## DATA RECORDS
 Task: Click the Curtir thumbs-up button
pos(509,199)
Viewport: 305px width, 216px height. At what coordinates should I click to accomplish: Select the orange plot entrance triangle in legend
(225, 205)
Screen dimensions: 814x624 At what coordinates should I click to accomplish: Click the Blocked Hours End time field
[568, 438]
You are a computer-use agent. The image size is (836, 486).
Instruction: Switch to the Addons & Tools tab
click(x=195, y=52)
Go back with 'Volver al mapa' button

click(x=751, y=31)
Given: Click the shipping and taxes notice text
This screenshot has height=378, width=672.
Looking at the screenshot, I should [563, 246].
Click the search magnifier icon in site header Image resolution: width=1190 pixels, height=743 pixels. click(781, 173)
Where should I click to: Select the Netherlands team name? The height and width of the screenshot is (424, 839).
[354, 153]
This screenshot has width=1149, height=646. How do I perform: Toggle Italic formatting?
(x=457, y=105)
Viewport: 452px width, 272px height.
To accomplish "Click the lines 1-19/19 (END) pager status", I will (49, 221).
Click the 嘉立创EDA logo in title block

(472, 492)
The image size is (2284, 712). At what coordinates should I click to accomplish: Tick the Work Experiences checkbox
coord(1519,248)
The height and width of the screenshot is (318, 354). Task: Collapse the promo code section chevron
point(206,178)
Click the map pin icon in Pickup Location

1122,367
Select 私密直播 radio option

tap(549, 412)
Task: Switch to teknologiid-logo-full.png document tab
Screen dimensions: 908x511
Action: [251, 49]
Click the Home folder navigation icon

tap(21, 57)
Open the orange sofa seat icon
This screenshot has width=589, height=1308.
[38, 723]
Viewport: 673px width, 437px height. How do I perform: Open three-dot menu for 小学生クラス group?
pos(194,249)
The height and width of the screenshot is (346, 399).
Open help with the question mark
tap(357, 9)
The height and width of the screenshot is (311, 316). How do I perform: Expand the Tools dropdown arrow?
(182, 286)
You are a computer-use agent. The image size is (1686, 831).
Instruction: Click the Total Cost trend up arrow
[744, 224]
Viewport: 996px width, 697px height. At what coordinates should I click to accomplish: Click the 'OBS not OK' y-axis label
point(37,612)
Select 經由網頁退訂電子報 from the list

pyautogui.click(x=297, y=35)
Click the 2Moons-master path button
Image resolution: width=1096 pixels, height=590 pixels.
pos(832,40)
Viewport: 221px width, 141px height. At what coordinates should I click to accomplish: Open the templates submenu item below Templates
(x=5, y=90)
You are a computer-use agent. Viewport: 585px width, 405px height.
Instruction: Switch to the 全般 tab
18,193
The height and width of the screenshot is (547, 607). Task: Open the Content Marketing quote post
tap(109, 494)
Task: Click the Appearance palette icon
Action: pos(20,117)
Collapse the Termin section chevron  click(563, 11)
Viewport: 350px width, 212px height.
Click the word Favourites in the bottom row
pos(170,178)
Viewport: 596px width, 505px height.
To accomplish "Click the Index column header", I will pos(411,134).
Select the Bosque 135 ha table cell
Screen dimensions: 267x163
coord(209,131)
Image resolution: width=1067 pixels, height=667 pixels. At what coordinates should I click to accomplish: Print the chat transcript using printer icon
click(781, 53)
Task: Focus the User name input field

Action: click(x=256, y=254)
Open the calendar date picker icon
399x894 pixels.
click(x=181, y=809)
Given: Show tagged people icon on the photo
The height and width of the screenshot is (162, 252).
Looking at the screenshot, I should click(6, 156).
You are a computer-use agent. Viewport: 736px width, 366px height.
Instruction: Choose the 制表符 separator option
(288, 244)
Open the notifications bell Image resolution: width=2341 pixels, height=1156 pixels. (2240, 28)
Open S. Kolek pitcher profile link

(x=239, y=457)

## EXERCISE DIRECTIONS
Copy, without any change, the lines above from the one containing "You are a computer-use agent. Viewport: 736px" to the end, both ends included. Add nothing else.

## RESULT FOR THIS TASK
You are a computer-use agent. Viewport: 736px width, 366px height.
Instruction: Choose the 制表符 separator option
(288, 244)
Open the notifications bell Image resolution: width=2341 pixels, height=1156 pixels. (2240, 28)
Open S. Kolek pitcher profile link

(x=239, y=457)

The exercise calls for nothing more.